The granularity of analysis extends to the most basic on-page elements. Attributes like originalTitleHardTokenCount and titleHardTokenCountWithoutStopwords show that Google is not just reading titles, but analysing their structure and composition, counting the number of “hard tokens” (meaningful words) they contain.

Ultimately, the heavy reliance on entity annotation and vector embeddings indicates that modern on-page SEO is becoming an exercise in curating a knowledge graph. The primary task is no longer to optimise for keyword density but to clearly define the entities present on a page and their relationships to one another, making the mapping process for Google’s systems as clear and unambiguous as possible. This is achieved through precise language, the use of structured data to explicitly define entities, and a logical internal linking structure that reinforces the relationships between related concepts.

The User as a Ranking Signal: Clicks, Engagement, and Navboost

Direct Evidence of Clickstream Data

The PerDocData model provides irrefutable evidence that user behaviour signals are collected, stored at the document level, and used directly in ranking. This ends years of speculation and confirms that how users interact with search results is a primary input for Google’s systems.

The documentation reveals several core click signals:

impressions: The total number of times a URL is shown in the search results pages (SERPs), which serves as the denominator for calculating click-through rates.
GoodClicks and BadClicks: A classification of user clicks that likely distinguishes between a satisfying interaction and a “pogo-stick” event, where the user clicks a result and then immediately returns to the SERP to choose another.
LastLongestClicks: A particularly powerful signal that identifies the last result a user clicked on in a session and on which they dwelled for a significant period. This strongly implies that the user’s query was successfully answered by that page, making it a potent indicator of relevance and quality.

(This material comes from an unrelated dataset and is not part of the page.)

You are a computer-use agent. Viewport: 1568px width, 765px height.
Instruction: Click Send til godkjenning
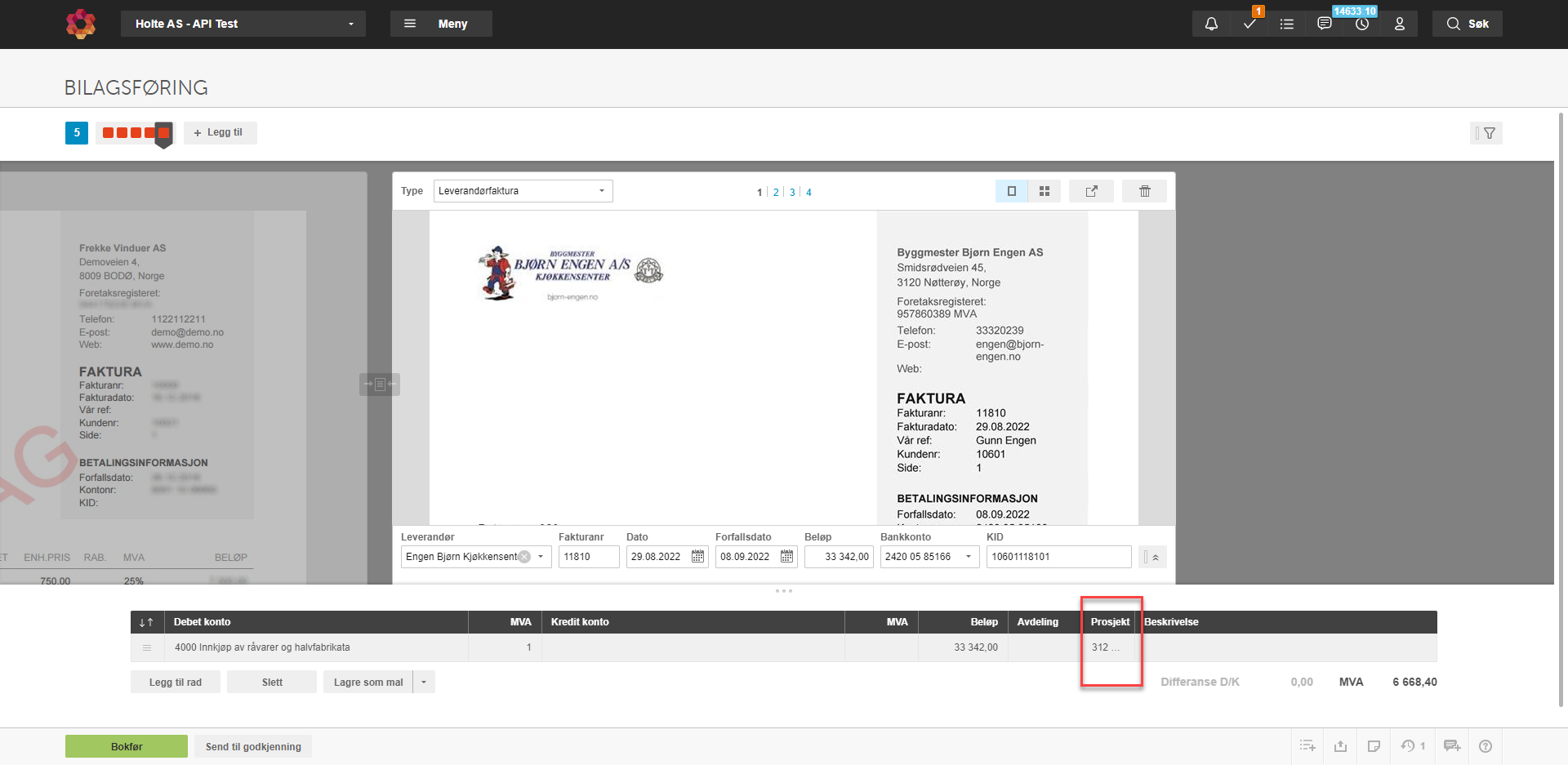point(253,746)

These signals are the primary inputs for a ranking system known as Navboost, which is hypothesised to be one of the most powerful re-ranking “Twiddlers”. The data flow is unambiguous: users interact with the SERPs, this generates clickstream data, the data is stored in the PerDocData object for the corresponding URL, and systems like Navboost use this data to adjust rankings up or down.

The presence of this granular click data elevates user experience (UX) from a peripheral “good practice” to a direct and measurable ranking factor. A poor on-page experience that causes users to leave quickly will generate BadClicks and short dwell times. These negative signals are recorded in the document’s permanent record and are used to demote its ranking over time. This means that optimising title tags and meta descriptions to win the initial click is only half the battle; the other, equally important half is satisfying the user’s intent post-click to earn the GoodClicks and LastLongestClicks signals.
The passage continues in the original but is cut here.